**TEXT PASSAGE:**
Your Guide to Inlays and Onlays

What are Inlays and Onlays?

Inlays and onlays are two dental restoration devices that are an alternative to dental fillings or dental crowns. They are also known as indirect fillings, as they offer a well-fitting, stronger, longer-lasting restorative solution to damage caused by tooth decay or similar damage. The restoration achieved by an inlay or onlay is both aesthetically and functionally beneficial.

What is the Difference between Inlays and Onlays?

An inlay is when the restorative material is bonded within the center of a tooth. An onlay is when the restorative material is placed over one or more cusps (points) of the tooth or fully covers the biting surface of the tooth.

The Indirect Filling Procedure

An inlay or onlay procedure is normally completed in two dental visits. The dentist will prepare the damaged tooth during the first visit. A dental impression of the tooth is taken and sent to a dental laboratory, where the inlay or onlay is created from gold, porcelain or resin materials. A temporary restoration may be created and fitted onto the prepared tooth in the meantime, while the permanent restoration is made.

During the second visit, the temporary restoration will be removed and the inlay or onlay will be placed. The dentist will ensure a smooth fit and check your bite to ensure that there are no problems affecting the margins of the restoration. Once fitted, the restoration is bonded onto the tooth and the margins are polished.

The Benefits of Inlays and Onlays

  • An excellent alternative to crowns as it preserves as much healthy tooth as possible.
  • Tooth colored resin inlays and onlays are aesthetically pleasing and do not easily discolor.
  • Preserves healthy tooth structure.
  • Restores decayed or damaged areas.
  • Superior fit ensures easy tooth cleaning.
  • Better at sealing cavities between teeth to keep out bacteria than normal fillings.
  • Made of durable materials to strengthen the damaged tooth.
  • Protects the weak areas of the tooth.

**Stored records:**
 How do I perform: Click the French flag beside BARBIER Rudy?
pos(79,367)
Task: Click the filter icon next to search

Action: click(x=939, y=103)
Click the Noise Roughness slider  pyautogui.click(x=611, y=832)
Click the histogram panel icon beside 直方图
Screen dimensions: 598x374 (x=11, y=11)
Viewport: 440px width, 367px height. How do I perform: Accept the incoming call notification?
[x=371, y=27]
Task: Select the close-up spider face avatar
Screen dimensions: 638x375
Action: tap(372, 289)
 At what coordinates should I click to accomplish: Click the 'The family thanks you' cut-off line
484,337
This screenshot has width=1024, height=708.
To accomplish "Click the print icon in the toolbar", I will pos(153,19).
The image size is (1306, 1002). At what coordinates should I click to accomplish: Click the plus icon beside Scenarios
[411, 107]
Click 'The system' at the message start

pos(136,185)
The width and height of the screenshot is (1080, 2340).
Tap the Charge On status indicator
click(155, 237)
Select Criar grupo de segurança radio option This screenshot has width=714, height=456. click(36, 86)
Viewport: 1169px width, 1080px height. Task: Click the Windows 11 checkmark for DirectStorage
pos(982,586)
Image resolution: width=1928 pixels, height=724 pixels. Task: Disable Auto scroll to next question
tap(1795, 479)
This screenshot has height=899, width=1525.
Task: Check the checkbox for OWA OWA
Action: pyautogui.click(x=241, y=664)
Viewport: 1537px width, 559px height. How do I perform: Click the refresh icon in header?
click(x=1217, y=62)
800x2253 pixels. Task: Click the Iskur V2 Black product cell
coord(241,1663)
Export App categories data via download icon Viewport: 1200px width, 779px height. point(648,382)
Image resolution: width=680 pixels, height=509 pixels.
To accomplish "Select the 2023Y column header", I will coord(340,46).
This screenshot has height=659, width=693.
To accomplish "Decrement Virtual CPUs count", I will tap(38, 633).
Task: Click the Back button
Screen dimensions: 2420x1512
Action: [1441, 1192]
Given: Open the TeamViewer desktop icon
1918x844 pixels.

**WORK TO COMPLETE:**
Rewrite the text on inlays and onlays from "During the second" up to and including "than normal fillings.", putting "edges" wherever "margins" appears. Work only from the text on inlays and onlays.

**WRITTEN SOLUTION:**
During the second visit, the temporary restoration will be removed and the inlay or onlay will be placed. The dentist will ensure a smooth fit and check your bite to ensure that there are no problems affecting the edges of the restoration. Once fitted, the restoration is bonded onto the tooth and the edges are polished.

The Benefits of Inlays and Onlays

  • An excellent alternative to crowns as it preserves as much healthy tooth as possible.
  • Tooth colored resin inlays and onlays are aesthetically pleasing and do not easily discolor.
  • Preserves healthy tooth structure.
  • Restores decayed or damaged areas.
  • Superior fit ensures easy tooth cleaning.
  • Better at sealing cavities between teeth to keep out bacteria than normal fillings.